__EXERCISE AIM__: Without the pictures, give the records again exactly as they appear.

__THE DATA__:
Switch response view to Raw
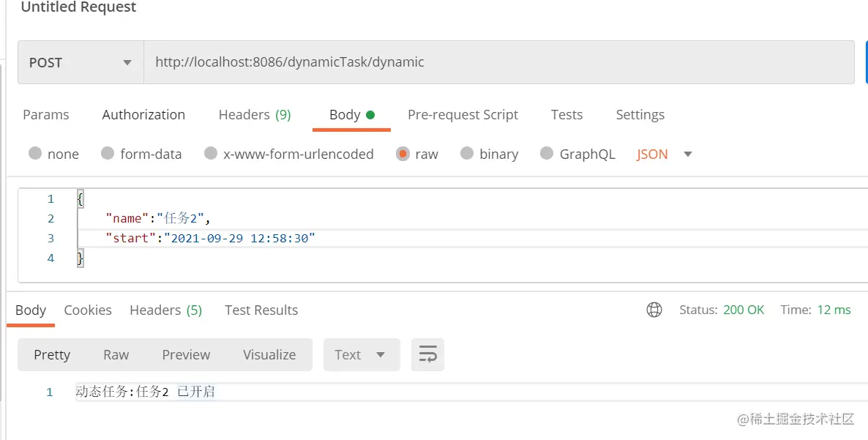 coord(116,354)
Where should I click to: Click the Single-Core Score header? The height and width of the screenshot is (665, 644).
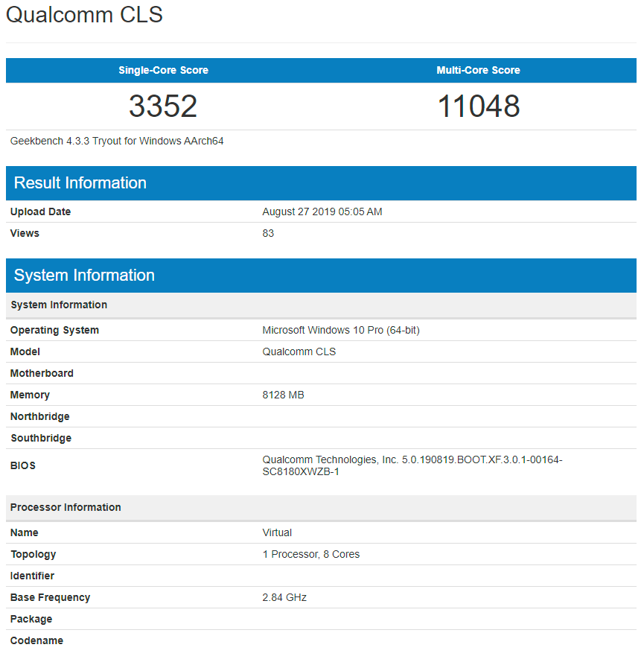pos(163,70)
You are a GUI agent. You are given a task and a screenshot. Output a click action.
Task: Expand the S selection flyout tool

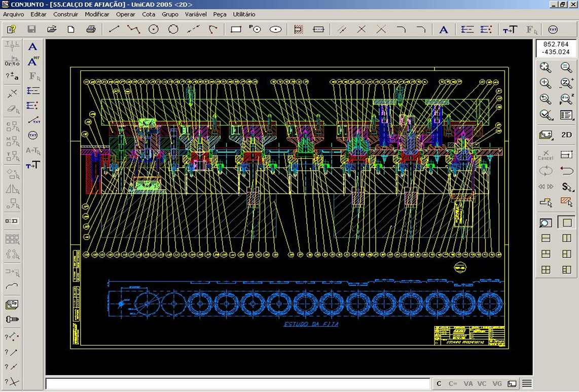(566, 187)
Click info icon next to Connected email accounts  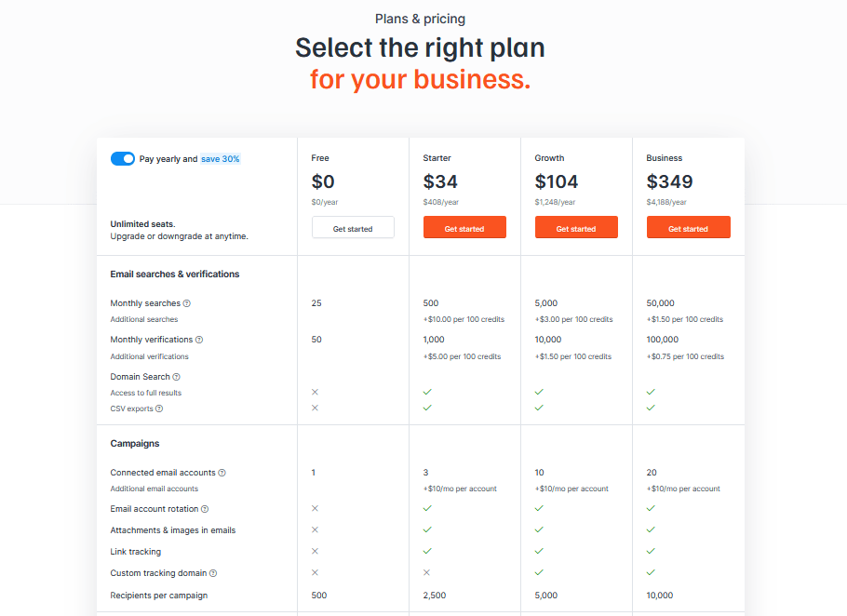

__RESPONSE AREA__:
Switch response view to Raw
 coord(116,354)
Where should I click to: Click the Single-Core Score header? The height and width of the screenshot is (665, 644).
pos(163,70)
You are a GUI agent. You are given a task and a screenshot. Output a click action.
Task: Expand the S selection flyout tool

(566, 187)
Click info icon next to Connected email accounts  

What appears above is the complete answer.